Tenho certeza de que não faço !

Há alguns meses estava na livraria Travessa do Leblon, na enorme fila da noite de autógrafos do publicitário paulista, Mentor Neto. Essas filas sempre nos dão a vantagem de poder ver livros com calma. Desde que a Internet entrou em minha casa, há exatos 20 anos, o maravilhoso hábito de folhear livros em livrarias foi se acabando. Naquele dia, eu podia !!

A fila, longa e lenta, me permitiu passar por varios assuntos diferentes, até mesmo mandar uma mensagem para minha amiga Elayne Ferreira e enviar foto do corner dos guias de viagem, numa brincadeira séria: pra onde nós vamos este ano? Rápida no gatilho quando o assunto é viagem ou festas, saídas, tudo que remete a um bom programa e de forma confortável, ela imediatamente respondeu dizendo o nome de uma cidade. Comprei o guia porque acabei dando  todos os meus, que já tinham mais de vinte anos. Vamos aos atualizados !
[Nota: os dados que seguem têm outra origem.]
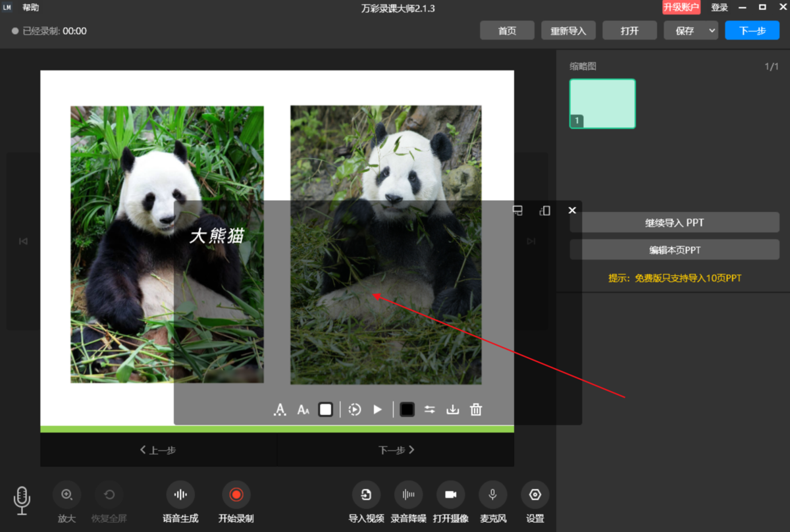Delete the subtitle with trash icon
Screen dimensions: 790x532
pos(476,410)

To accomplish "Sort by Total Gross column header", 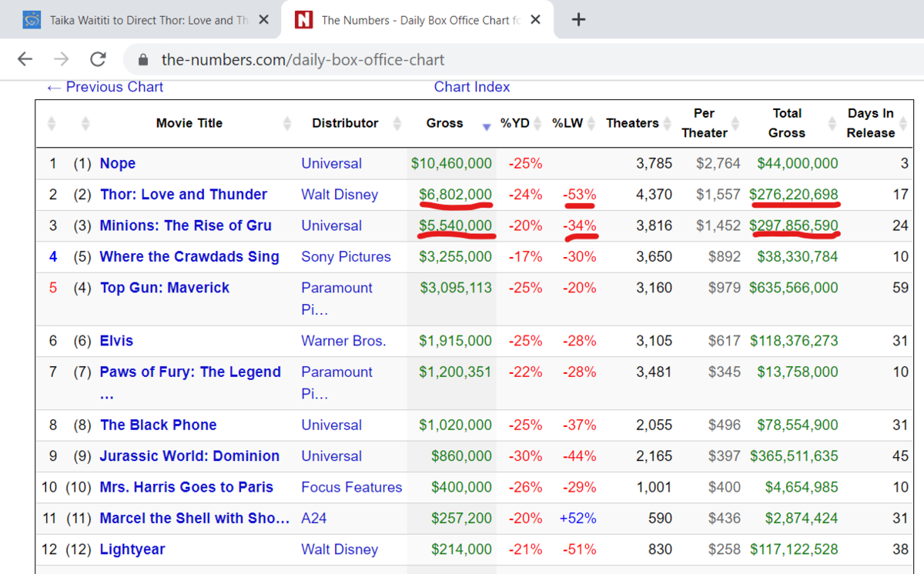I will (x=787, y=123).
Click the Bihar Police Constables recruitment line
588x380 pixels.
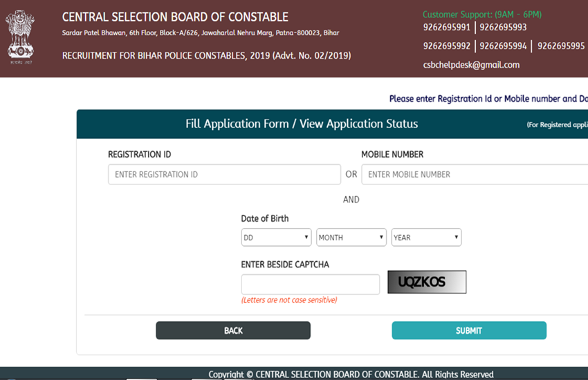coord(206,55)
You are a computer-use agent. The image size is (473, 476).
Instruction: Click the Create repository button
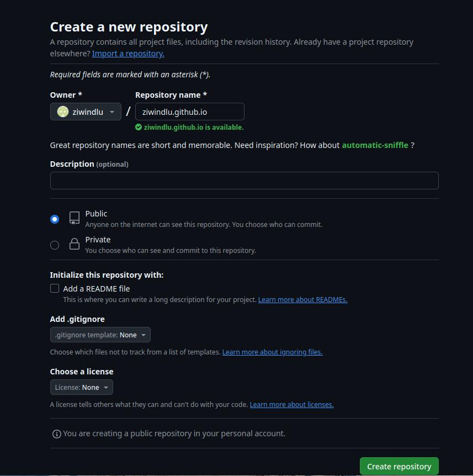coord(399,466)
Resolvida esta questão, a fila andando, cheguei a um livro que me chamou atenção: “As 20 coisas que você tem de fazer antes de morrer”. Não estou bem certa se eram vinte ou outro número, mas esse título me deixou curiosa. Já pensando em comprar, abri e vi que o olhar da autora era muito diferente do meu e que, pra mim, bem entendido, o livro nao serviria para nada. Foi aí que comecei a pensar…
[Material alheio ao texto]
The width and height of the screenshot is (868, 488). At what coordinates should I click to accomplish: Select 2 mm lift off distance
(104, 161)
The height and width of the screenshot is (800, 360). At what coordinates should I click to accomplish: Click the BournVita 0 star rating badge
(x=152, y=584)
E num caminho inverso, pensei no que já havia feito e que não pretendo fazer jamais. Achei um exercício mental mais interessante. Aí a fila ficou mais divertida pra mim e pensei em algumas coisas, algumas delas, já esquecidas. Vamos lá !

Rock’n Rio – Fui ao 1, ao 2 e ao 3. Está de ótimo tamanho ! No primeiro eu saía de casa ao meio dia e voltava as 8 30h do dia seguinte. Esperei uma hora e quarenta minutos para ver o Queen, debaixo de chuva e valeu. Até mesmo quando um coroa, todo bebado e cheirado caiu em cima de mim, sentada num plástico grosso sobre a lama mole e puxou uma amiga, que com o susto, reagiu e começou a bater nele. Eu me lembro disso como se fosse hoje !! Perguntei: “Será que vocês poderiam continuar isto em outro lugar?”. Mas eu era jovem, não sabia que minha coluna existia e pude ver James Taylor, realizando um de meus sonhos mais ‘profundos’, digamos assim, olhando as estrelas com amigos queridos, só me levantando para dançar ao som de George Benson, que fechou a noite. Foi uma experiência singular, e como diz o nome, uma só, não acontece de novo. Já naquela época eu estranhava muito o fato de não ter um único lugar seco, com grama ou algo assim para sentar. Era grande a empreitada. No 2 eu vi George Michael, e no 3, Sting, muito bem acompanhada. Portanto, já deu. A Cidade do Rock é longe, os carros nunca chegam realmente perto, e se na ida já é chato, na volta é dramático.

Disney – Sinceramente, acho que nem se eu tiver de salvar uma vida. Pra mim, Disney é bom quando se é criança. E criança grande, pra entender aquela maravilhosa engrenagem e ainda sentir a magia. Voltei mais velha, de tanto que meus amigos iam e falavam encantados. Eu me senti prisioneira. Quando cheguei ao Epcot, vi aquele terreno enorme, caminho sem volta, calor (em fevereiro), e passando pelas peculiaridades de cada país. Achei um saco. Eu gosto de museu. Da história que cada um tem pra me contar. Ali, era uma bobagem. Comprei camisetas “na Itália” e na “Alemanha” pra dar pro meu amigo alemão, Paulo Schüler. O coitado só pode usar no sítio que tem porque a trama é tão fechada que aqui no Rio é impossível. E tome shows. Daqueles chatinhos, pompons,  musiquinha, as cores da América.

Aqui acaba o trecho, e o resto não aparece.